(Source data)
-- -- --

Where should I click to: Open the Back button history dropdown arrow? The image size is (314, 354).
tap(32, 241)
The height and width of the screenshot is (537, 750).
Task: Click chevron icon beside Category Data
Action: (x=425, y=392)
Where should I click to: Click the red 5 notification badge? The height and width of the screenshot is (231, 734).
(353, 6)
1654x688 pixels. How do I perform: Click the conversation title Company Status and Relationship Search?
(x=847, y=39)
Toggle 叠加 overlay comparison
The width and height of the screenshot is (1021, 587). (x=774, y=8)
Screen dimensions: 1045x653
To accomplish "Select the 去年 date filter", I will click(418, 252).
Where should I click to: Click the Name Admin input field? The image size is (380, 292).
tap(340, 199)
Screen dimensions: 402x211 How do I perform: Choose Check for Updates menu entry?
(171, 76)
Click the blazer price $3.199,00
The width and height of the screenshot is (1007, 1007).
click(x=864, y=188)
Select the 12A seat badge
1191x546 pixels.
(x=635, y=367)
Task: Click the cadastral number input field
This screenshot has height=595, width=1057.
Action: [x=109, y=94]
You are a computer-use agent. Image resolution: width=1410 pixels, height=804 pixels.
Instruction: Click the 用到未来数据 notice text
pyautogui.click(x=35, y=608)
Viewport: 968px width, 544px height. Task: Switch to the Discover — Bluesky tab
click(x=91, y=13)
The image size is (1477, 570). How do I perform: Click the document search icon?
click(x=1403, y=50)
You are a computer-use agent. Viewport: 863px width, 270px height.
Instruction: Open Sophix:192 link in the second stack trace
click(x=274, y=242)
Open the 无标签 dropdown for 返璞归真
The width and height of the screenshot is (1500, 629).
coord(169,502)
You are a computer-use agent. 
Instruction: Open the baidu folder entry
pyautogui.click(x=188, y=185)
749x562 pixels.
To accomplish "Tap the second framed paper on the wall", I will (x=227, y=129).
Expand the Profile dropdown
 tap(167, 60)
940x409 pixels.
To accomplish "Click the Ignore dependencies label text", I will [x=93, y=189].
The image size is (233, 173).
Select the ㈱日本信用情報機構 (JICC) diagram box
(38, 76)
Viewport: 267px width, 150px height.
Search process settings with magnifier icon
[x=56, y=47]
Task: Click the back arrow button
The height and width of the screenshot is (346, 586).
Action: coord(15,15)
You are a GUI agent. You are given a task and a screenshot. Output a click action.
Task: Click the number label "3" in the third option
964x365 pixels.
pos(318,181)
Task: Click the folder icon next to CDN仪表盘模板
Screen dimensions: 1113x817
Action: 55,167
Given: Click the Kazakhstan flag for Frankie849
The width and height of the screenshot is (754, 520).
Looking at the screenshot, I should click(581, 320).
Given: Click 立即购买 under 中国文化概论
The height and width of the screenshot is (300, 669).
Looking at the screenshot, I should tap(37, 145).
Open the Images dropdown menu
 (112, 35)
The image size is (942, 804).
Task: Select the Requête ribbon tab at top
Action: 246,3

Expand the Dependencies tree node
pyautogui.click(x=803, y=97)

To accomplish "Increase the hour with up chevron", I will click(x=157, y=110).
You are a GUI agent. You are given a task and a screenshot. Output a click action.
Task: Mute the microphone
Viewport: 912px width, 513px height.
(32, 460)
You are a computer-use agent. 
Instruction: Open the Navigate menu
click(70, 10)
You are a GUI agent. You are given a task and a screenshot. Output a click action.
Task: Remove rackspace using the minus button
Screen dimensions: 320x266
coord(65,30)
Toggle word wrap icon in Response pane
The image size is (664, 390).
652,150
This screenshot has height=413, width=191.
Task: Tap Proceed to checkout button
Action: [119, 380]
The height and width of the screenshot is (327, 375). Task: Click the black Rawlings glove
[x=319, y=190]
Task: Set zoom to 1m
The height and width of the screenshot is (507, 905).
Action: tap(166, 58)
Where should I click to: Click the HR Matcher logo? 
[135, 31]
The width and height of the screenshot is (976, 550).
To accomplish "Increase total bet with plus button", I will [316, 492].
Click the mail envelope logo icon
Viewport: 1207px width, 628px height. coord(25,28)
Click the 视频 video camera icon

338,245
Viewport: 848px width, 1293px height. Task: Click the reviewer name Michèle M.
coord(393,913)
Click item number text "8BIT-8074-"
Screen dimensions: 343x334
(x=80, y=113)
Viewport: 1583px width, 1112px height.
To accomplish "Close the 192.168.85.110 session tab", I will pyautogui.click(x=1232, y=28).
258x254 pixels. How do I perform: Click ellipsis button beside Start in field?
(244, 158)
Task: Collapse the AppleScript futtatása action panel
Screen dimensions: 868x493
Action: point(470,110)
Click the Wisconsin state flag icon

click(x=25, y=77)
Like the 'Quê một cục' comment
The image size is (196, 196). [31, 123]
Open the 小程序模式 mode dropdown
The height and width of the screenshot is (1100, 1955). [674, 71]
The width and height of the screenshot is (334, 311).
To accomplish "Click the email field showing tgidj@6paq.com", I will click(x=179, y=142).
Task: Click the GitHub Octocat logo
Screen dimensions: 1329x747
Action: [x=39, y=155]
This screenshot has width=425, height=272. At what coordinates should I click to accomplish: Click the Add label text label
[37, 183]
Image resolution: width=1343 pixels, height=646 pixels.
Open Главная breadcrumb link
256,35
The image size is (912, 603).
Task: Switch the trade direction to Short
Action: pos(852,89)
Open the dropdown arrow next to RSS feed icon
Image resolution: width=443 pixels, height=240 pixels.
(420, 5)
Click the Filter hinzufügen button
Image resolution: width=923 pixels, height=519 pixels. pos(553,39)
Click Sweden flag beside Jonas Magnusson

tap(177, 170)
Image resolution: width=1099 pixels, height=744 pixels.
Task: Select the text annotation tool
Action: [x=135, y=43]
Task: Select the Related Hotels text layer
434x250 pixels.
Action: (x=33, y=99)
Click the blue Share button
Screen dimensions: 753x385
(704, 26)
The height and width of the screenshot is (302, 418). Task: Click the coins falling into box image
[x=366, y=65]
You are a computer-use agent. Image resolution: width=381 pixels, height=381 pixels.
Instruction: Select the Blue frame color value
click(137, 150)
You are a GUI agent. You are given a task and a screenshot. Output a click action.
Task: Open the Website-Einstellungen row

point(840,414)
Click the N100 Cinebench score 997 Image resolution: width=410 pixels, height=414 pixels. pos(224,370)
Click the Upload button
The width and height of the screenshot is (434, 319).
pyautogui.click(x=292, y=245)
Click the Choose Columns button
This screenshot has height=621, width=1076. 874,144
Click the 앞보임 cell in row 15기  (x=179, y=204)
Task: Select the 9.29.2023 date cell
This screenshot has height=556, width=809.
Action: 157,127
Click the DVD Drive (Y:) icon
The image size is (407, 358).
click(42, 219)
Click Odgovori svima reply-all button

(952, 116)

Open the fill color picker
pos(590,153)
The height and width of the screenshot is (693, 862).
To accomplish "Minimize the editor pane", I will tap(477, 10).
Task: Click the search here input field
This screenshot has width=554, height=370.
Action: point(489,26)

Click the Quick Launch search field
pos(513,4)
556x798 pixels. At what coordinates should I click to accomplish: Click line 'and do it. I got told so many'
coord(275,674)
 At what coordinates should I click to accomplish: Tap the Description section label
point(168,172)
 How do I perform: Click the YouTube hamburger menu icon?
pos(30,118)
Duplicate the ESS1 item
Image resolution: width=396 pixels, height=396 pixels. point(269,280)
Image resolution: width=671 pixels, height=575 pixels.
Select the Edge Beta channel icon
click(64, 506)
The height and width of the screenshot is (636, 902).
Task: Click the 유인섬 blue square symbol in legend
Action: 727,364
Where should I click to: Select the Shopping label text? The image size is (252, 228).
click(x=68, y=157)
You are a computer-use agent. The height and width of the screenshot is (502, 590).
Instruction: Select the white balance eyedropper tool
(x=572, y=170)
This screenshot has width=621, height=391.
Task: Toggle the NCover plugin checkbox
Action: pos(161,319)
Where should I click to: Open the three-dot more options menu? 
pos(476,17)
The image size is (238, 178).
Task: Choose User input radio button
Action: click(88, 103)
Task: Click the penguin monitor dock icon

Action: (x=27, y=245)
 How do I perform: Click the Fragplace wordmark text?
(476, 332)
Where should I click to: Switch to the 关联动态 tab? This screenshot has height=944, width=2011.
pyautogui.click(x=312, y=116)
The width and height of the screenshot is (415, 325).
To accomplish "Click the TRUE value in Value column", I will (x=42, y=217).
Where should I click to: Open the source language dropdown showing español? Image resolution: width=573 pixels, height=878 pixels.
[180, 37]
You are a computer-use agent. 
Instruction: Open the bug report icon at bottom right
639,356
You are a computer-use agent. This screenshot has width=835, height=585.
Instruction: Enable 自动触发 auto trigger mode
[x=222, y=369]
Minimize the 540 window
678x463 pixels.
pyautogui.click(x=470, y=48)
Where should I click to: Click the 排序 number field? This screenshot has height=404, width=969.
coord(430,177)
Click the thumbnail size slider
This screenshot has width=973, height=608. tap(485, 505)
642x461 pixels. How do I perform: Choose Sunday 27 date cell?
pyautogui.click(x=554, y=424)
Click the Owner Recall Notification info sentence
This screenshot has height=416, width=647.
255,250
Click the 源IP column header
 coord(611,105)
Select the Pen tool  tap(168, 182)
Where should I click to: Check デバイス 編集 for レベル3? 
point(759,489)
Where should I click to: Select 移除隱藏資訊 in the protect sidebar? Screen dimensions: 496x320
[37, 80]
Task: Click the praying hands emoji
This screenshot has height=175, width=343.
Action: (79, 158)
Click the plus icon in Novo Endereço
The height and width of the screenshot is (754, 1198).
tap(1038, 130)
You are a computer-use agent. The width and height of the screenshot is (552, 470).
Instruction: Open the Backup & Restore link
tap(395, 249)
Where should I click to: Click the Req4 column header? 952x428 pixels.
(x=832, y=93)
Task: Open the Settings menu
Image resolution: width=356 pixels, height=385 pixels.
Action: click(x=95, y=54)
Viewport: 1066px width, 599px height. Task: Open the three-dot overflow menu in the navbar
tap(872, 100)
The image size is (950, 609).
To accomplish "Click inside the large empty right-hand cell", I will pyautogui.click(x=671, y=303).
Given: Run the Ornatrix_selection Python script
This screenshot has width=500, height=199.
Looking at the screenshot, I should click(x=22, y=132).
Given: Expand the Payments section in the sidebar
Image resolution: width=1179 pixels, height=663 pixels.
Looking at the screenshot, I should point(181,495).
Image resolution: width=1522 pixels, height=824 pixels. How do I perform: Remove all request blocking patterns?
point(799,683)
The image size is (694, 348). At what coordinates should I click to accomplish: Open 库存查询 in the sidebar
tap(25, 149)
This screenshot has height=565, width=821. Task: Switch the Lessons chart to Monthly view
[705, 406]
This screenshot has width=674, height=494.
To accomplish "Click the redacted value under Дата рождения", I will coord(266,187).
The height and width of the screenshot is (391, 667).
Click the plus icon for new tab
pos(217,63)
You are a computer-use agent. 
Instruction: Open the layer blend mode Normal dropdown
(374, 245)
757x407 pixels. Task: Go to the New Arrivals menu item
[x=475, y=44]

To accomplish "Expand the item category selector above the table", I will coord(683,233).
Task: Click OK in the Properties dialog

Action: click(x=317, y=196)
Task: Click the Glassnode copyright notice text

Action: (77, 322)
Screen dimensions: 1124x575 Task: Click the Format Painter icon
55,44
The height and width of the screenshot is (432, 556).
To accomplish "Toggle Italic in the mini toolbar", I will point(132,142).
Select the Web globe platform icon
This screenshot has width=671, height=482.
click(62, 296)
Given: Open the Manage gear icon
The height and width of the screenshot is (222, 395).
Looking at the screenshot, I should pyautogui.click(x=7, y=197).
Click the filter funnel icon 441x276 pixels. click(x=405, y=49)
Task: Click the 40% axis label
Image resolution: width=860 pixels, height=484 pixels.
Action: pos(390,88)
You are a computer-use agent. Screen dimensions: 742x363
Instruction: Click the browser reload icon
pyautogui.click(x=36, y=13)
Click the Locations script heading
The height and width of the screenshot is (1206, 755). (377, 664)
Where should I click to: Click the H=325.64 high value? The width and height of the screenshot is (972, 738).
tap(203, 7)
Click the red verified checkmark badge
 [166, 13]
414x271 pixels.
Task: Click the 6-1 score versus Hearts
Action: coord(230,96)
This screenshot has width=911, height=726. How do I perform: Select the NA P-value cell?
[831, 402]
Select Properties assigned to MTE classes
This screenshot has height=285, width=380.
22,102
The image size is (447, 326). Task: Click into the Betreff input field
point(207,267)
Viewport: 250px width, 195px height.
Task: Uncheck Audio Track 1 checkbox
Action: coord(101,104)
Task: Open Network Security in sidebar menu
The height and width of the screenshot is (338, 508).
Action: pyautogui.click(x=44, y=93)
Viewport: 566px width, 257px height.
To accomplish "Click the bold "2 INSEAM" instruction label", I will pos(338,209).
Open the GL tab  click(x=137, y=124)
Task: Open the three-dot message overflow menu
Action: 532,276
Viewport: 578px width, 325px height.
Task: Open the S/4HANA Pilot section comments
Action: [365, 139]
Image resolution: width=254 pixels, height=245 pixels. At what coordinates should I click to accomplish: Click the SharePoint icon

-- -- --

- **Aim**
Please rewrite the records from the line containing "How do I perform: Click the Fragplace" through the line containing "will (x=42, y=217).", replacing "screenshot" with "screen capture" and leaving everything else unchanged.

- **Expected answer**
 How do I perform: Click the Fragplace wordmark text?
(476, 332)
Where should I click to: Switch to the 关联动态 tab? This screen capture has height=944, width=2011.
pyautogui.click(x=312, y=116)
The width and height of the screen capture is (415, 325).
To accomplish "Click the TRUE value in Value column", I will (x=42, y=217).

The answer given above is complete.